Fig. 8: TFIP11 modulates BLM interaction at stalled forks.

A–C HeLa cells were labeled with 10 μM EdU for 15 min before treatment with 4 mM HU for 3 h. PLA was conducted with anti-BLM and anti-biotin antibodies. Representative images of PLA foci (red) (A). Scale bar, 10 μm. Quantification of the average number of PLA foci per focus-positive cell (B). Data represent means ± SD from three independent experiments. From left, n = 168, 168, 168, 168, 168, 168, 168 cells. P values were derived from a one-way ANOVA with Tukey’s multiple comparisons test. Western blot analysis of TFIP11 expression (C). Asterisk indicates a non-specific band. D SDS-PAGE profile of purified MBP-His-tagged BLM and His-SUMO-tagged TFIP11. E Schematic representation of the competition assay. F, H BLM (24 nM) was added to biotinylated splayed-arm DNA (100 nM) coupled to magnetic streptavidin beads in 20 μl of binding buffer (20 mM Tris-HCl, PH 7.5, 120 mM NaCl, 0.1% Triton X-100, 2 mM CaCl₂, 10 mM Mg(OAc)₂, 1 mM DTT, 0.1 mg/mL BSA) at 4 °C for 30 min. Excess BLM removed by magnetic separation. Then, increasing amounts of TFIP11 (F) or its mutant (12 nM, 24 nM, 48 nM) (H) was added and reactions were incubated at 4 °C for 30 min prior to separation of the DNA-bound and supernatant fractions. G BLM (24 nM) was added to biotinylated splayed-arm DNA (100 nM) coupled to magnetic streptavidin beads in 20 μl of binding buffer at 4 °C for 30 min.

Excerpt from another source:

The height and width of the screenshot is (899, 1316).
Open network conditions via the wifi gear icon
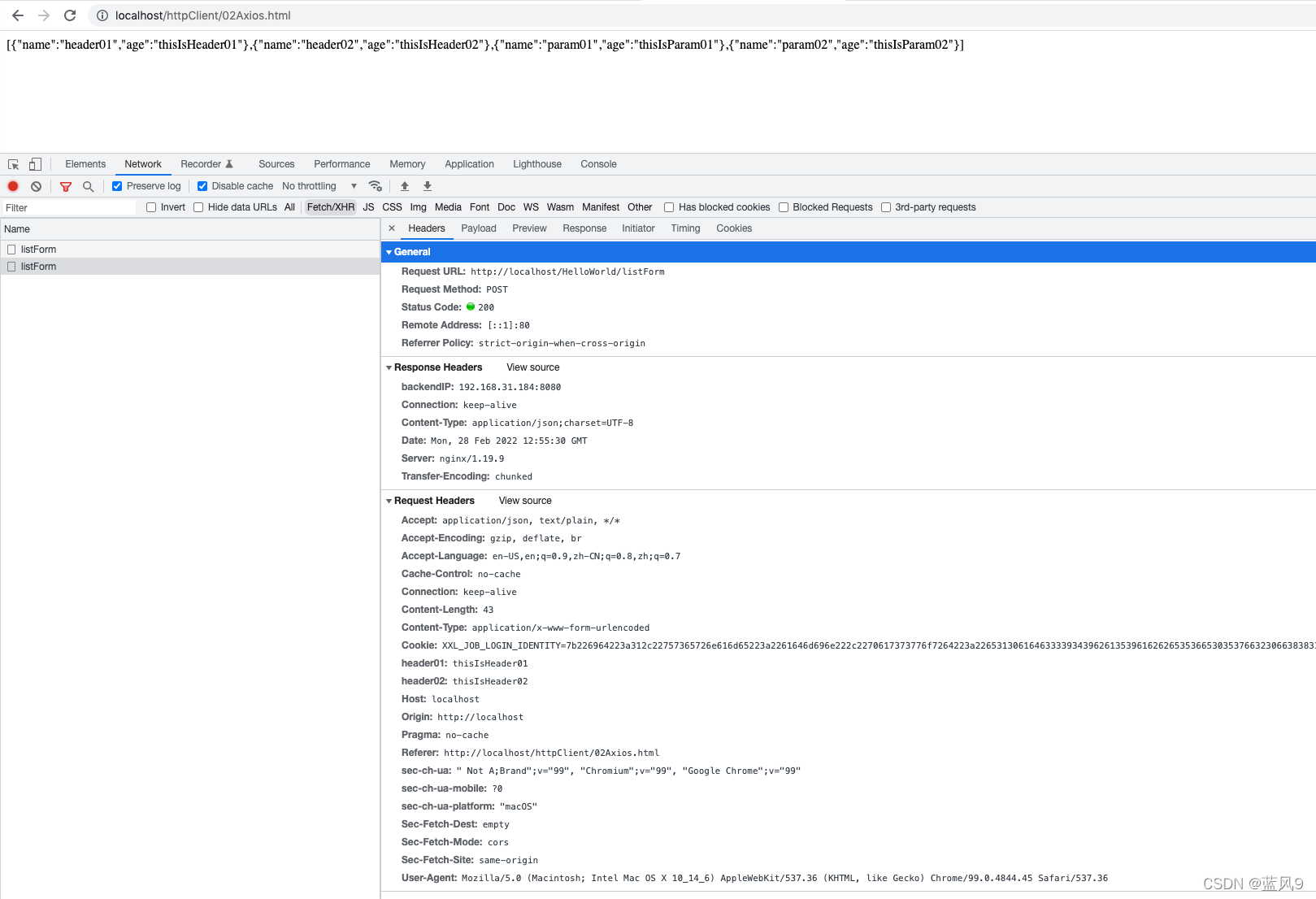coord(375,186)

Excess BLM removed by magnetic separation. Then, increasing amounts of His-SUMO (24 nM, 48 nM) or TFIP11 (24 nM, 48 nM) was added and reactions were incubated at 4 °C for 30 min prior to separation of the DNA-bound and supernatant fractions. Source data are provided as a Source Data file.